**Task prompt**: Copy word for word the part of the data below that begins with the line containing "What do you see at coordinates (669, 105)" and continues to the end of the data. Leave the pictures out.
— Start of Records for the task —
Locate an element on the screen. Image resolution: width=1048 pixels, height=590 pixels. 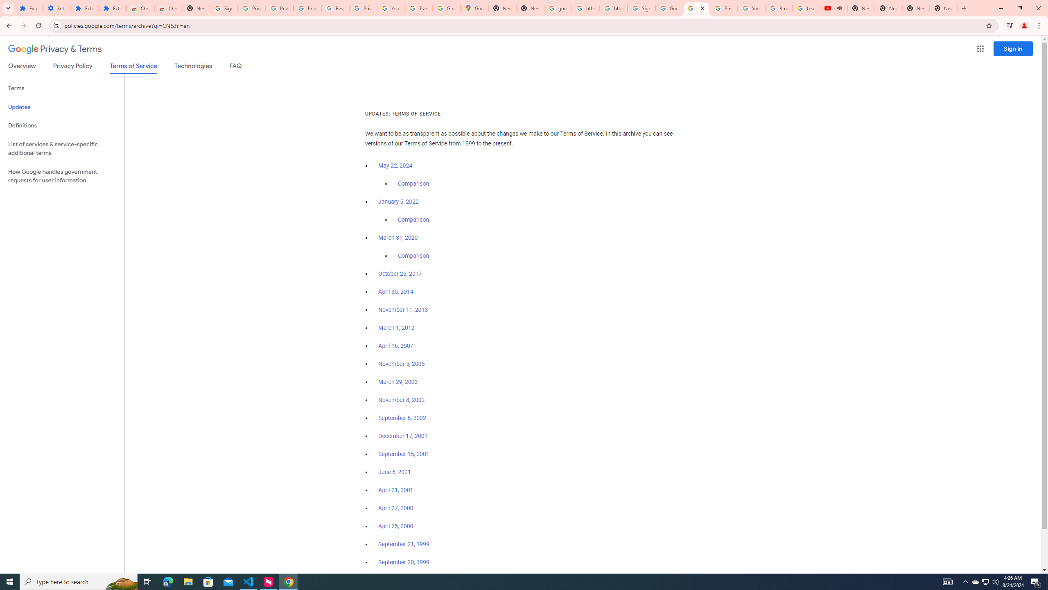
'March 31, 2020' is located at coordinates (398, 238).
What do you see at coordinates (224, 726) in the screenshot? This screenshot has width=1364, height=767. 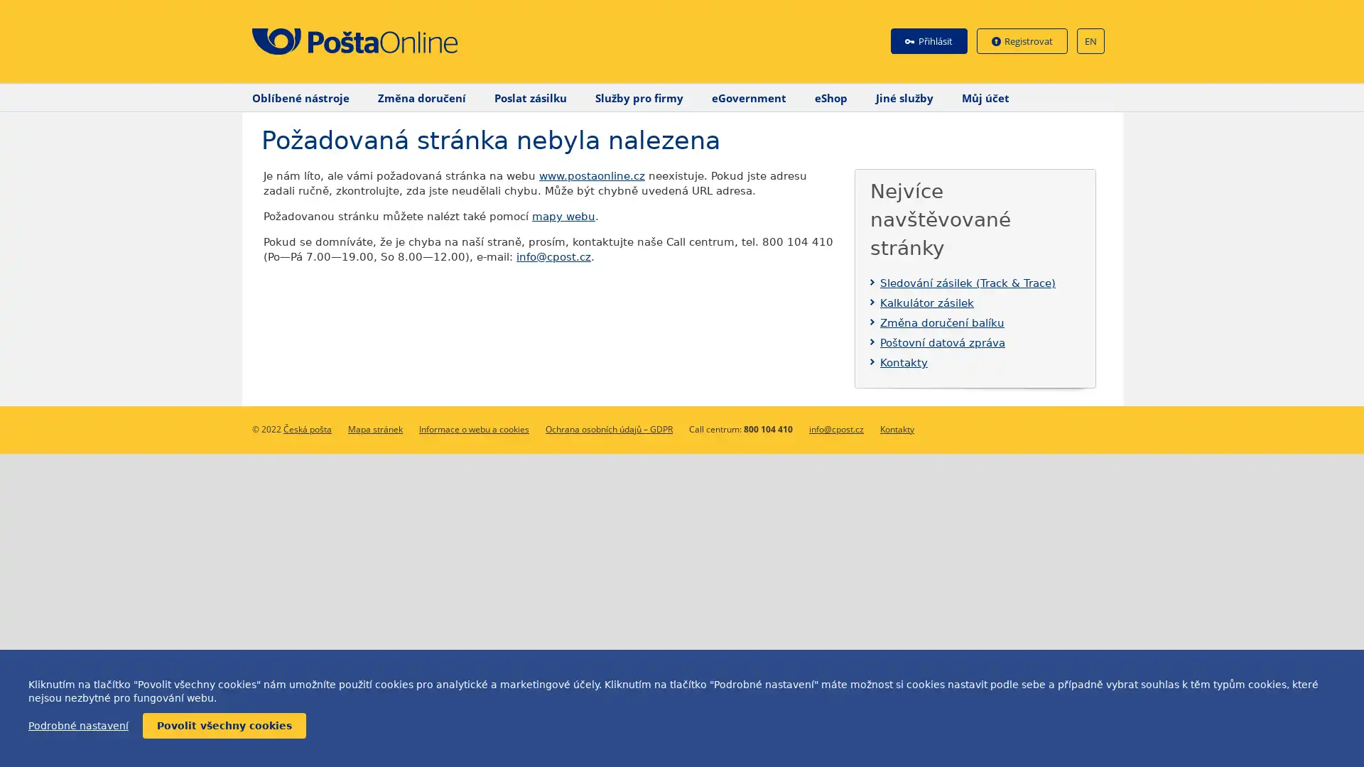 I see `Povolit vsechny cookies` at bounding box center [224, 726].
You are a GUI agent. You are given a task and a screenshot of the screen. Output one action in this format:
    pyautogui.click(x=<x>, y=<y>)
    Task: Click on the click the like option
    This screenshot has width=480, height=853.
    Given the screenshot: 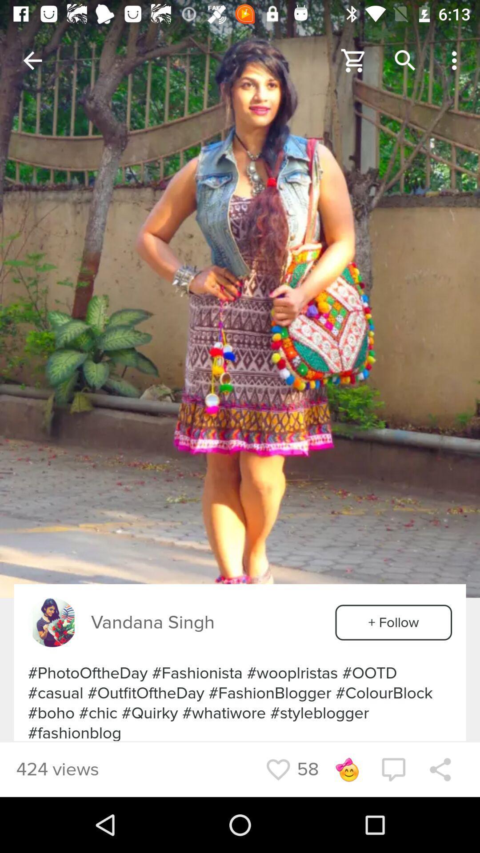 What is the action you would take?
    pyautogui.click(x=278, y=769)
    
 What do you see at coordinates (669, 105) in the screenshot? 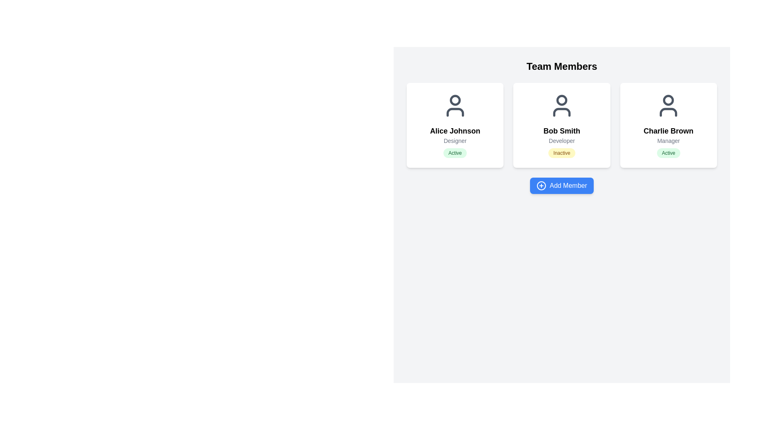
I see `the appearance of the user profile icon that resembles a circular head atop a U-shaped body, located at the top center of the card for Charlie Brown, above the name and designation` at bounding box center [669, 105].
— End of Records for the task —
**Solution to this problem**:
 What do you see at coordinates (669, 105) in the screenshot? 
I see `the appearance of the user profile icon that resembles a circular head atop a U-shaped body, located at the top center of the card for Charlie Brown, above the name and designation` at bounding box center [669, 105].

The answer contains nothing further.